Employers are free to choose whether to add an accompanying contextual narrative to their report but we suggest it is advisable. Acas (the workplace information and advice service) has confirmed this in its helpful guide entitled ‘Managing gender pay reporting’ (produced in conjunction with the Government Equalities Office) which can be found here (“the Guide”). A narrative helps anyone reading the statement to understand the organisation’s view of why a gender pay gap is present and what the organisation intends to do to close it.

The narrative and the reasons behind the gender pay gap will be specific to each organisation, but it may be appropriate for the narrative to:

  • Explain the key reasons for the organisation’s gender pay gap;
  • Confirm measures are in place to reduce the gap, for example by setting out the actions that the employer will take to help close the gap such as reviewing staff bonus schemes; recruitment processes; mentoring / sponsorship initiatives; and career development opportunities;
  • Explain the measures that, although are already in place to reduce the gap, will take some time to take effect, or will increase in effectiveness over the years. This helps to show that the organisation is taking action to reduce the gap but demonstrates that it takes time to bed in;
  • Explain where the gap has reduced over time; and
  • Explain how your figures compare with the gender pay gap of others within the sector or in the wider economy.

As the narrative is likely to list the actions that the employer intends to take to reduce the gap, it may be beneficial to consult any recognised trade unions about the action plan (prior to publication of the narrative). Likewise, employees should be given the opportunity to contribute to any action plan. The employer could initiate these discussions in team meetings, suggestion boxes and focus groups.

The gender pay gap report will undoubtedly be an important reputational tool. A survey by Business in the Community found that:

  • 93% want to see their employer’s pay gap;
  • 92% said they would use this information if they were looking for a job and deciding between two employers; and
  • More than half of female employees would favour a company that was more proactive in closing their gap.

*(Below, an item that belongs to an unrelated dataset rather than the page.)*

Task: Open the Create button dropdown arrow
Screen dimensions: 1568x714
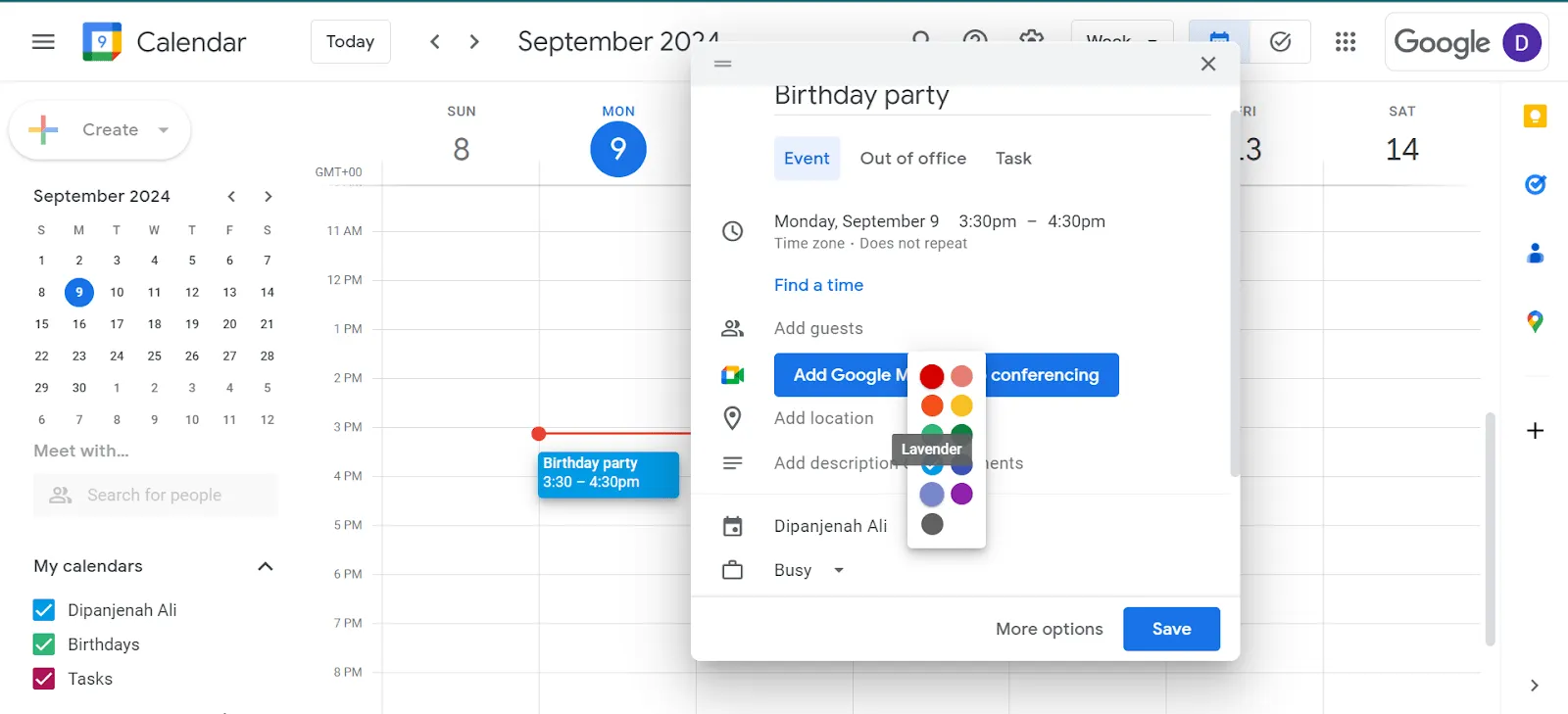Action: click(x=164, y=129)
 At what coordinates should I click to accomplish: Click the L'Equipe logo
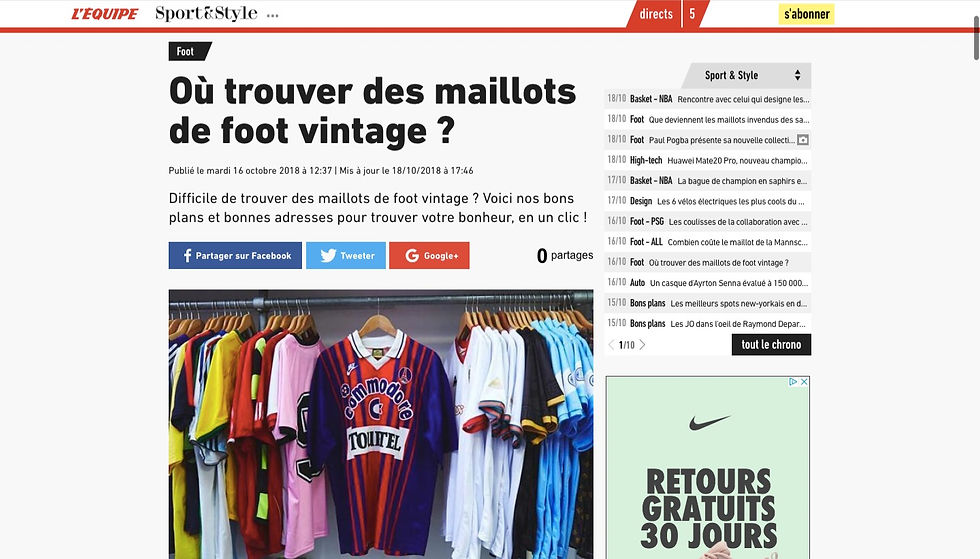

As the gender pay gap information must be published on the employer’s website (and so is accessible to all), a considered, appropriately drafted narrative is a useful way to reassure current and prospective employees that the organisation is moving in the right direction.

The law and practice referred to in this article or webinar has been paraphrased or summarised. It might not be up-to-date with changes in the law and we do not guarantee the accuracy of any information provided at the time of reading. It should not be construed or relied upon as legal advice in relation to a specific set of circumstances.